> COMPLETE THE FOLLOWING
1. For the forum review listing, state whether each statement below agrees with the text: (a) the review appeared in Doncopolitan Magazine; (b) Laurie Peake is listed with Right Up Our Street; (c) the forum was organized by Coventry Biennial. Answer yes or no for each, quoting the deciding words from the text.
2. Extend the forum review listing from its final heading with a short summary of the Phoenix City Convergence report, in the manner of the summary that follows the forum review heading.

> TEXT PASSAGE
»»

Plurality, Plurality, Plurality - A Review of Artbomb’s Public Art to Street Art Forum (August 2021)
A short review of Doncaster Artbomb’s recent Public Art to Street Art Forum published in online Doncopolitan Magazine. The article looks at curatorial and artistic approaches to art in the public realm as problematized through the forum event, and covers contributions by Sophie Ernst, Laurie Peake (Super Slow Way), Sally Lockey (Right Up Our Street), Kedisha Coakley and others.
Read the article here.
‘WE MOVE EVERY HEART’ - A Report of Phoenix City Convergence, Coventry Biennial 2019.

««

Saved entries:

»»

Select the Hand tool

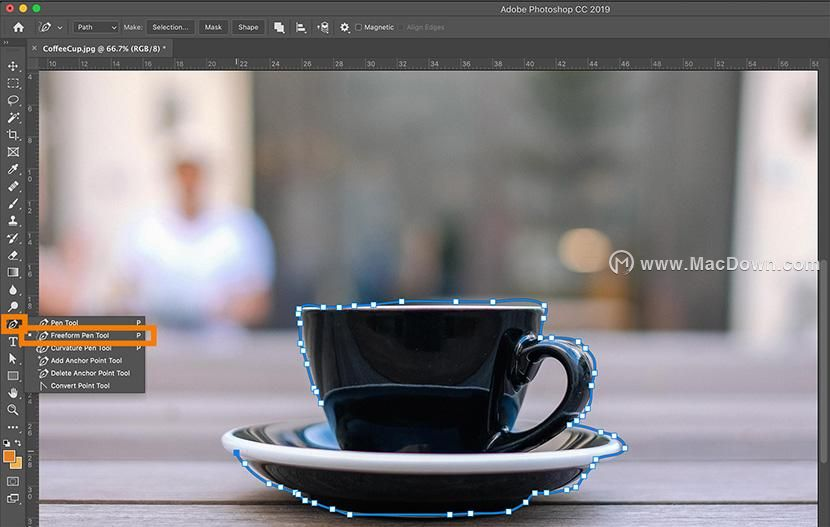point(13,393)
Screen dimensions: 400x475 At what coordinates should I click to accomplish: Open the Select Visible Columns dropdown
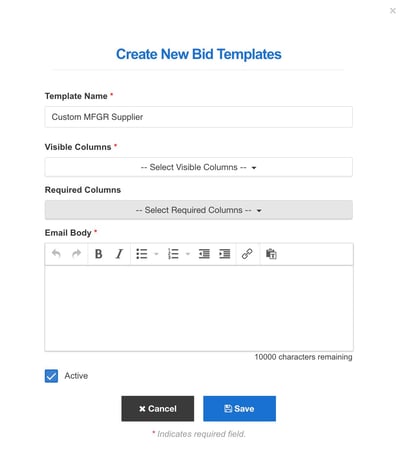click(x=199, y=167)
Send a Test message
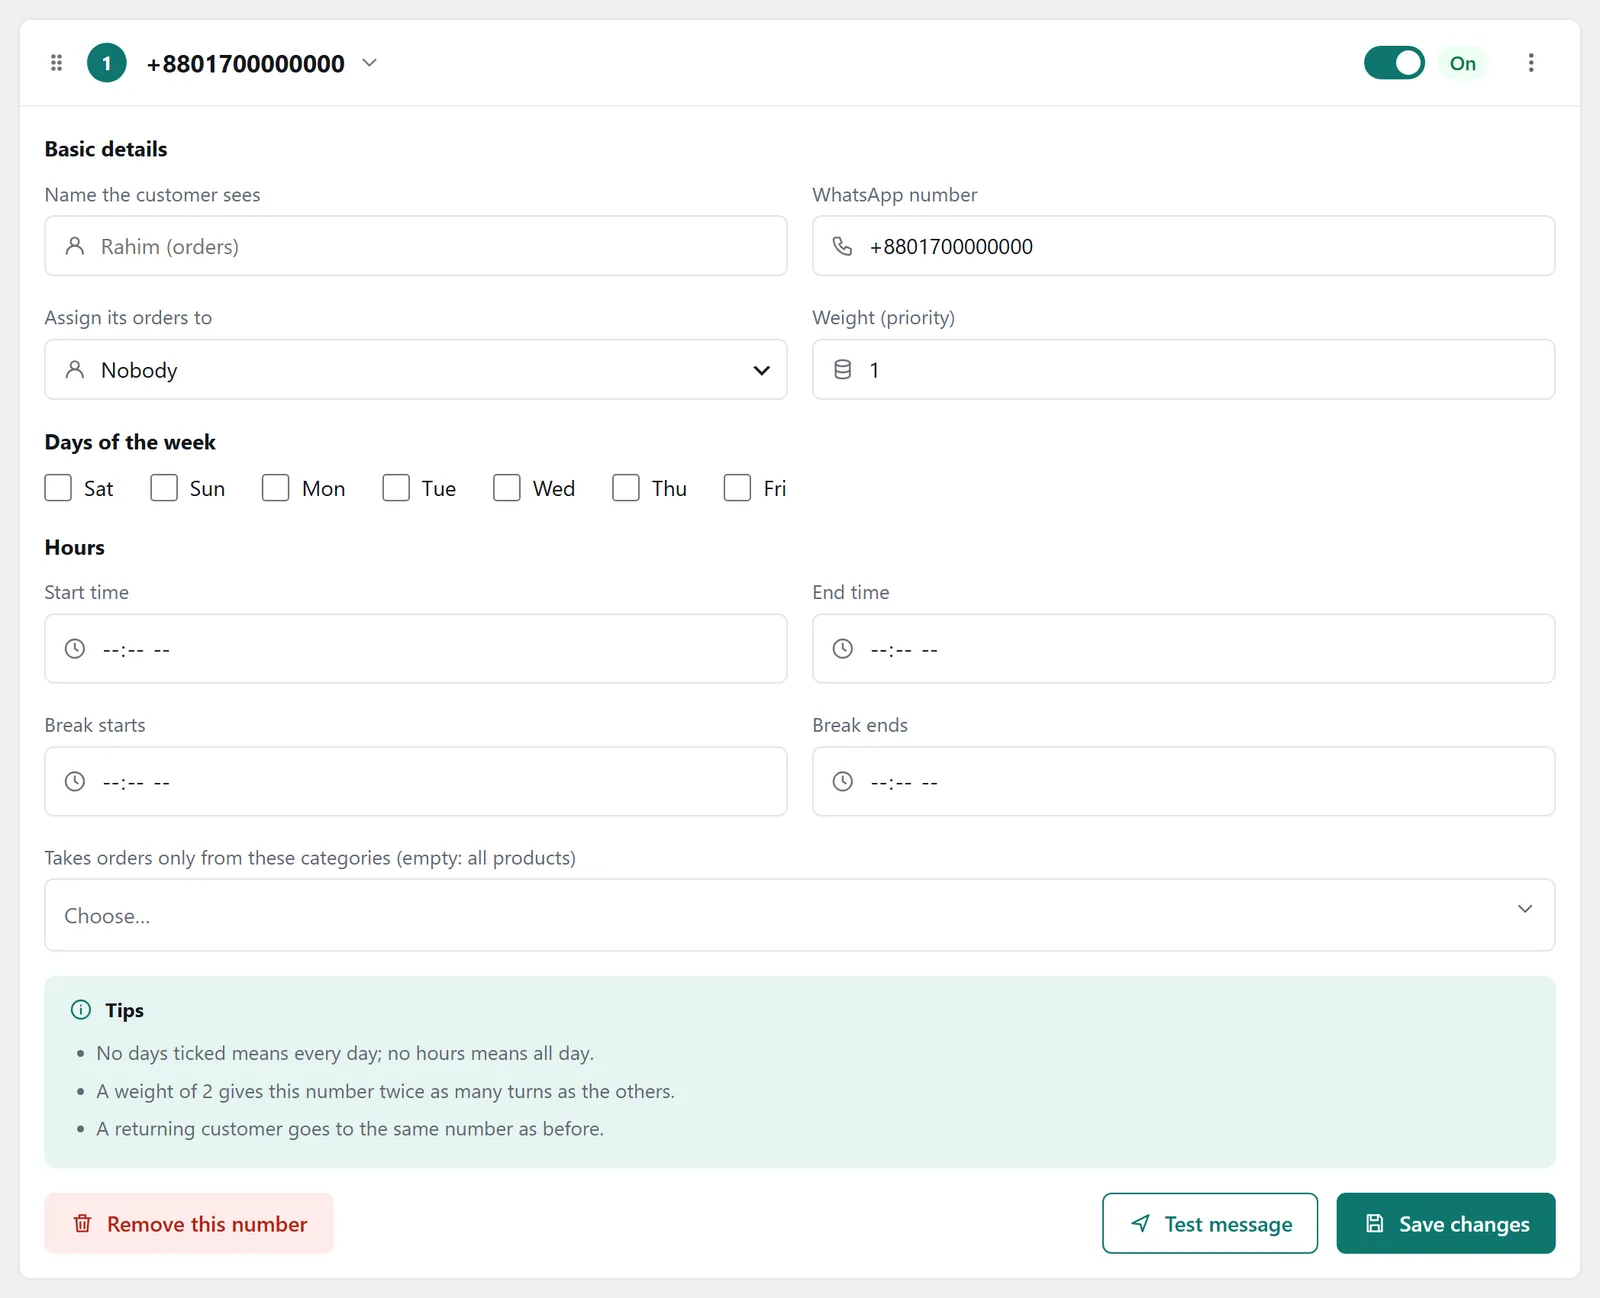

««

> EXERCISE ANSWERS
1.
(a) Yes: "published in online Doncopolitan Magazine"
(b) No: "Laurie Peake (Super Slow Way), Sally Lockey (Right Up Our Street)"
(c) No: "Doncaster Artbomb’s recent Public Art to Street Art Forum"

2.
The peer-reviewed journal Art & Public Sphere Journal, Volume 9, features my report on Phoenix City Convergece. The report looks back on the screening and symposium event curated as an output of my Coventry Biennial artist residency at Coventry University (2018 - 2020), which featured contributions from Joy White, Cara Courage, Emily Hopkins, Adi Dowling and others, alongside artists’ moving-image works by Anja Kirschner, Mike Stubbs, John Skoog, Matthijs de Bruijne, Choi Sai-Ho and Chris Paul Daniels & Sam Meech. The article summarises the contributions to establish a critical overview of UK City of Culture.
Published by Intellect Books, 2021.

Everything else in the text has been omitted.